## What to work on:
Report every line of the records that contains the word "agent".

Screenshot grounding data
_____
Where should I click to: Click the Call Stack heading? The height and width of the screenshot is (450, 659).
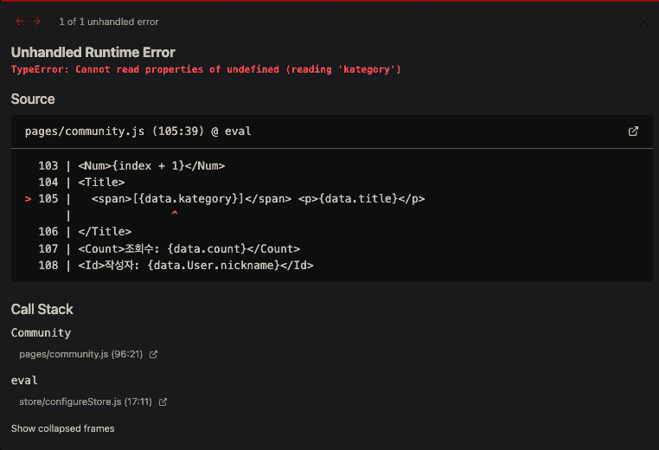pos(42,309)
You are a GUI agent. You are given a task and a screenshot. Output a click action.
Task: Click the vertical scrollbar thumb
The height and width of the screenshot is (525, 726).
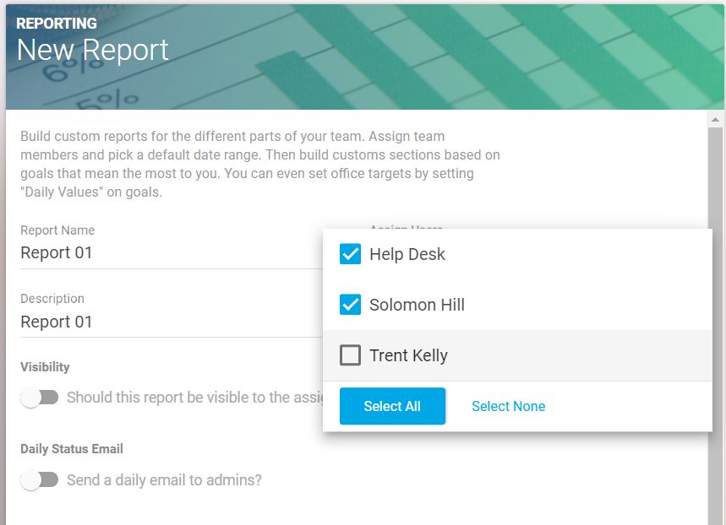(x=715, y=326)
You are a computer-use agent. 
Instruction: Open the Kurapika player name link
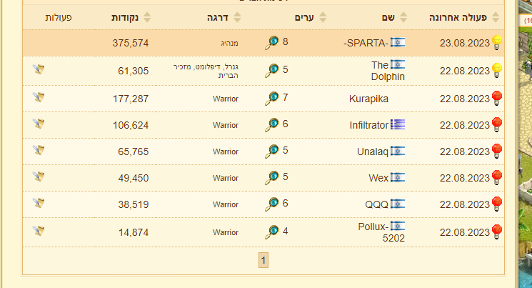[368, 99]
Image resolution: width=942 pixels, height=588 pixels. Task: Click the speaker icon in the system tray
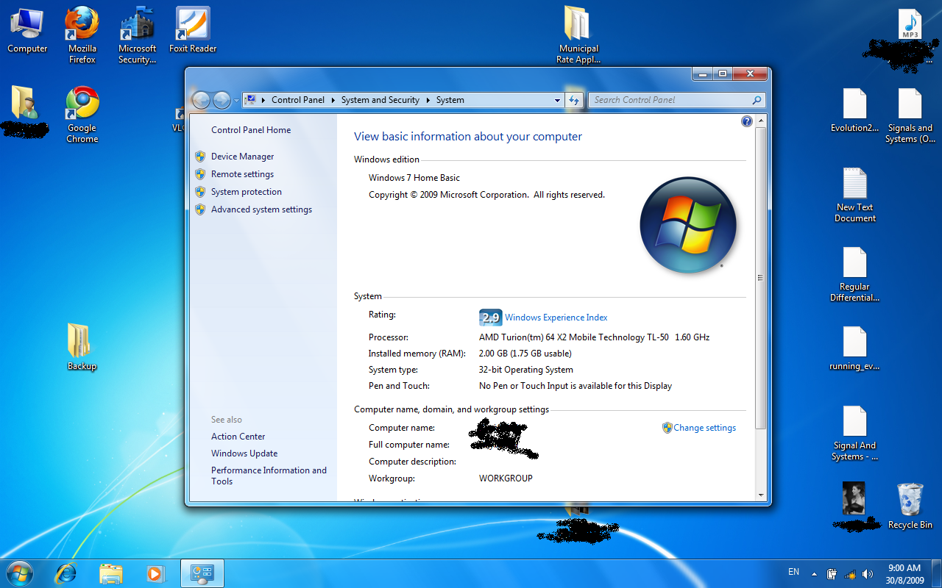868,573
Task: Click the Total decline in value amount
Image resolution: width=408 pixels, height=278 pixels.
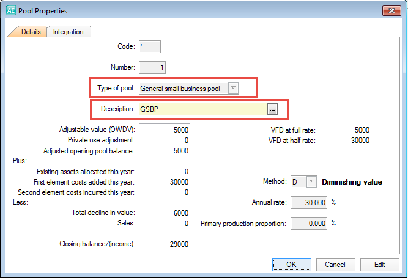Action: pos(180,213)
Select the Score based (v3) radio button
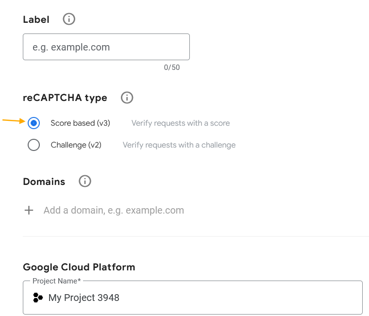 point(34,123)
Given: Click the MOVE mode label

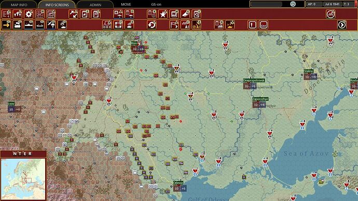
_____
## Task response:
You are a GUI agent. You are given a task and a screenshot. Output a click action.
You are a computer-use agent. 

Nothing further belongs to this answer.